To elucidate the ecological factors that shape the egg-mediated plant´s response to feeding damage, we will on the one hand study the impact of the plant´s longevity on its primability and persistence of a primed state. For these studies, we will use the perennial herb Arabis alpina, a relative of A. thaliana, and compare its responses to P. brassicae egg deposition and feeding with those of A. thaliana. These studies will shed light on the plant species-specificity of responses to these priming and triggering stimuli and on the role of plant longevity for plant memory of insect egg deposition. On the other hand, we will investigate how predation of eggs affects the anti-herbivore defence of A. thaliana. Insect predators (e.g. coccinellids feeding upon the eggs) may leave remains of their prey. It is unknown whether these leftovers still prime the plant´s anti-herbivore defence, or whether the effects of predation of eggs resemble those mediated by experimental removal of eggs.

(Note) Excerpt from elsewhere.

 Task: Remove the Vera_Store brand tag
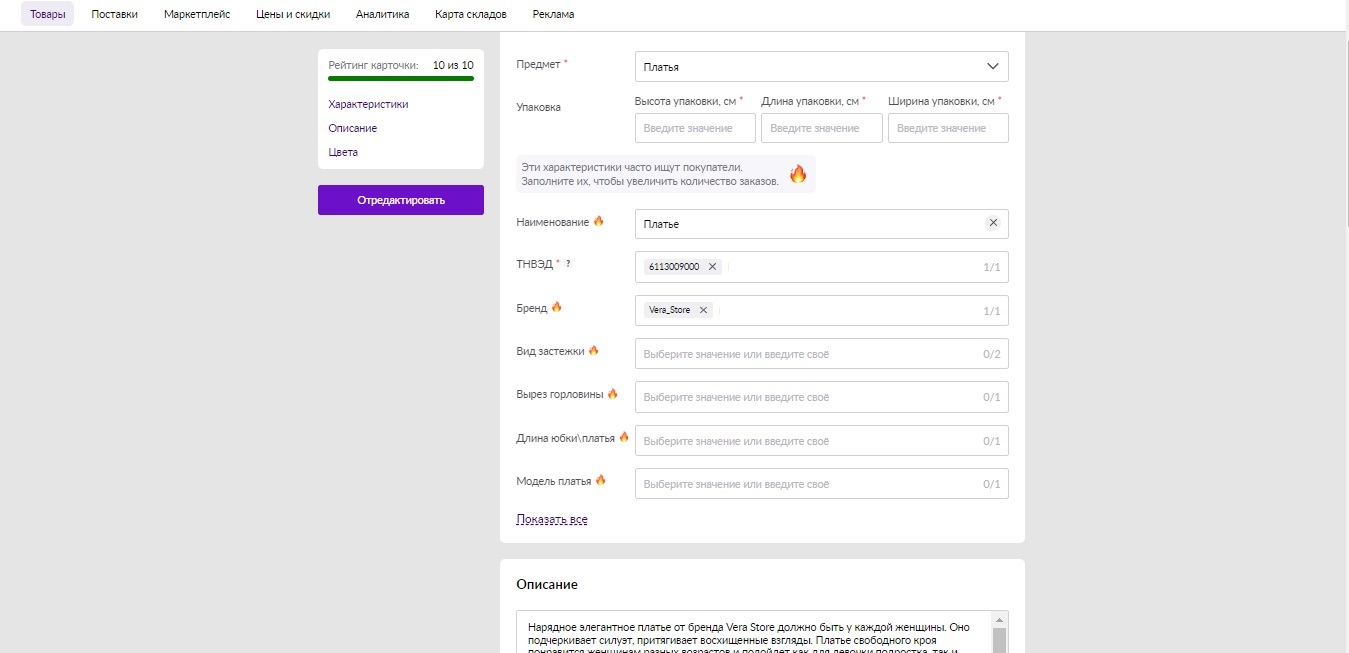point(703,310)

To gain deeper knowledge on the active egg-associated stimulus that warns a plant of future herbivory, we will test whether (i) benzyl cyanide present in the egg glue - a secretion released with the eggs - elicits the same responses of A. thaliana to subsequent herbivory as the egg deposition does. This objective is based on the recent finding that P. brassicae larvae feeding upon Brassica nigra plants treated with benzyl cyanide were shown to perform worse than those feeding on untreated plants. We will further investigate whether (ii) microorganisms associated with the eggs contribute to the warning effect that P. brassicae egg deposition has on the anti-herbivore defence of A. thaliana.

References

  • Beyaert, I., Köpke, D., Stiller, J., Hammerbacher, A., Yoneya, K., Schmidt, A., Gershenzon, J. and Hilker, M. 2012. Can insect egg deposition 'warn' a plant of future feeding damage by herbivorous larvae? Proc. Roy. Soc. B. 279: 101-108.
  • Blenn, B., Bandoly, M., Küffner, A., Otte, T., Geiselhardt, S., Fatouros, N.E. and Hilker, M. 2012. Insect egg deposition induces indirect defense and epicuticular wax changes in Arabidopsis thaliana. J. Chem. Ecol. 38: 882-892.
  • Geiselhardt, S., Yoneya, K., Blenn, B., Drechsler, N., Gershenzon, J., Kunze, R. and Hilker, M. 2013. Egg laying of cabbage white butterfly (Pieris brassicae) on Arabidopsis thaliana affects subsequent performance of the larvae. PLoS One 8: e59661.
  • Hilker, M., Schwachtje, J., Baier, M., Balazadeh, S., Bäurle, I., Geiselhardt, S., Hincha, D.K., Kunze, R., Mueller-Roeber, B., Rillig, M.C., Rolff, J., Romeis, T., Schmülling, T., Steppuhn, A., van Dongen, J., Withcomb, S.J., Wurst, S., Zuther, E. and Kopka, J. 2015. Priming and memory of stress responses in organisms lacking a nervous system. Biol. Rev. doi: 10.1111/brv.12215.
  • Hilker, M. and Fatouros, N.E. 2015. Plant responses to insect egg deposition. Annu. Rev. Entomol. 60: 493-515.
  • Kasaras, A., Melzer, M. and Kunze, R. 2012. Arabidopsis senescence-associated protein DMP1 is involved in membrane remodeling of the ER and tonoplast. BMC Plant Biol. 12: 54.
  • Koeslin-Findeklee, F., Rizi, V.S., Becker, M.A., Parra-Londono, S., Arif, M., Balazadeh, S., Mueller-Roeber, B., Kunze, R. and Horst, W.J. 2015. Transcriptomic analysis of nitrogen starvation- and cultivar-specific leaf senescence in winter oilseed rape (Brassica napus L.). Plant Sci. 233: 174-185.
  • Parlitz, S., Kunze, R., Mueller-Roeber, B. and Balazadeh, S. 2011. Regulation of photosynthesis and transcription factor expression by leaf shading and re-illumination in Arabidopsis thaliana leaves. J. Plant Physiol. 168: 1311-1319.